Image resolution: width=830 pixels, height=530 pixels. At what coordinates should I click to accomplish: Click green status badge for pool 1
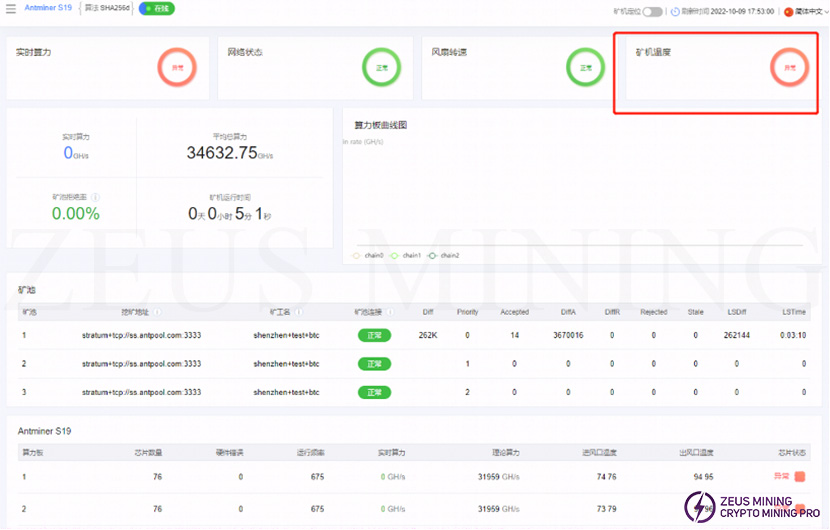[374, 336]
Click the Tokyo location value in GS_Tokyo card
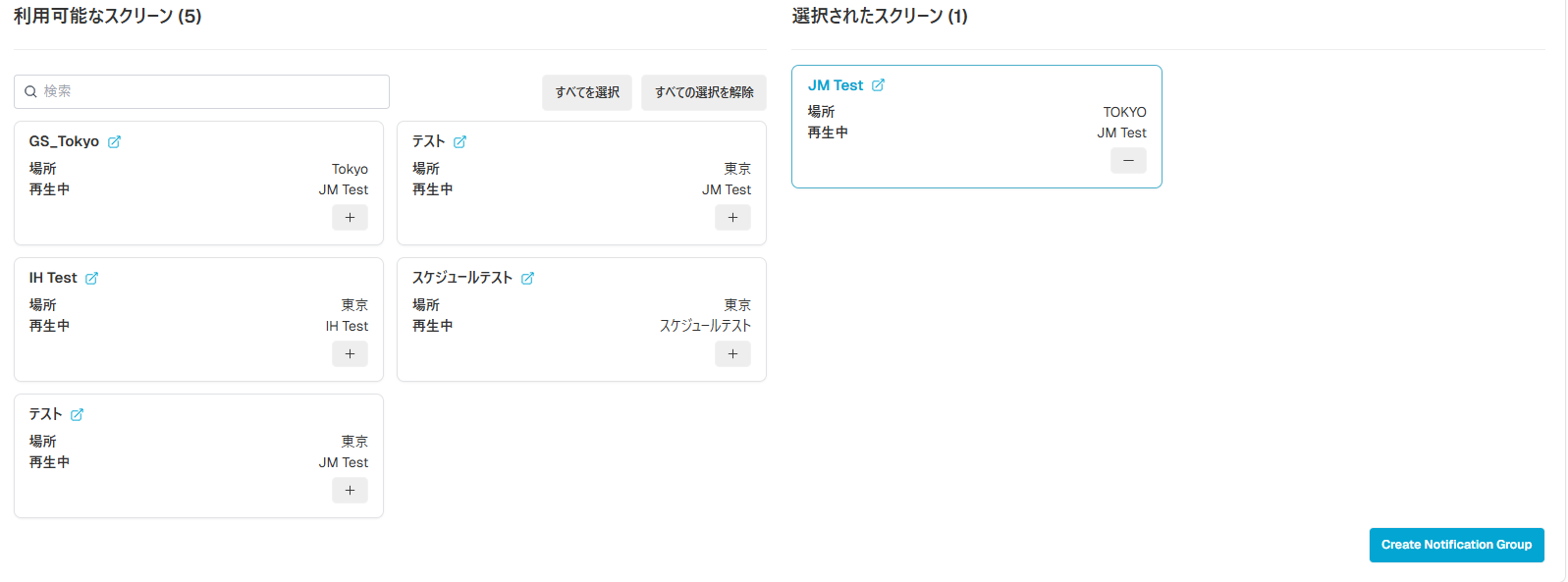Viewport: 1568px width, 582px height. pos(350,169)
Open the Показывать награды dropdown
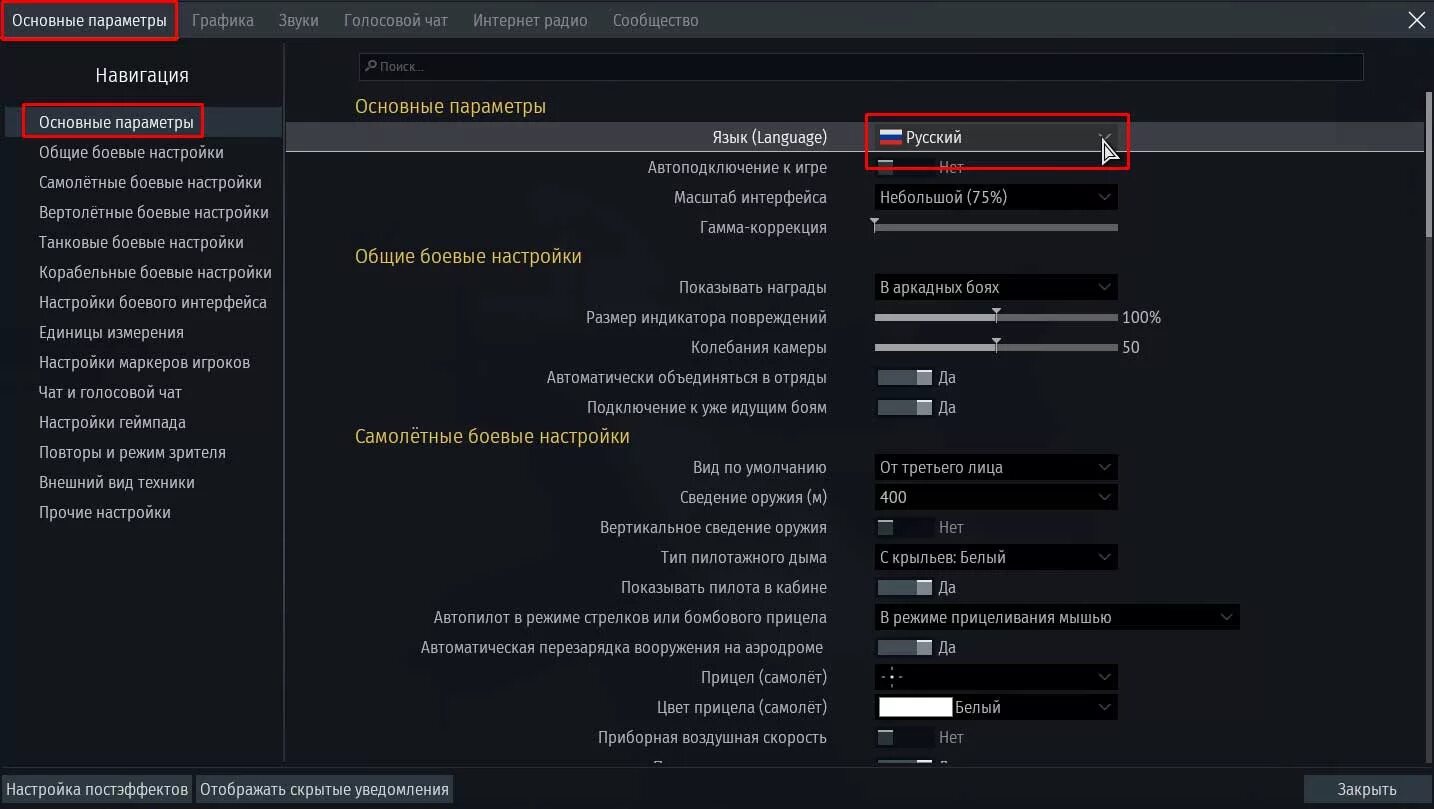The width and height of the screenshot is (1434, 809). [x=996, y=287]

▶ [What the exercise asks]
Where a record above contains a picture, leave the picture out and transcribe everything else exactly.

▶ [Response to the task]
Image resolution: width=830 pixels, height=530 pixels. At what coordinates should I click to accomplish: Click green status badge for pool 1
[374, 336]
Click the Tokyo location value in GS_Tokyo card
Viewport: 1568px width, 582px height. pos(350,169)
Open the Показывать награды dropdown
The width and height of the screenshot is (1434, 809). [x=996, y=287]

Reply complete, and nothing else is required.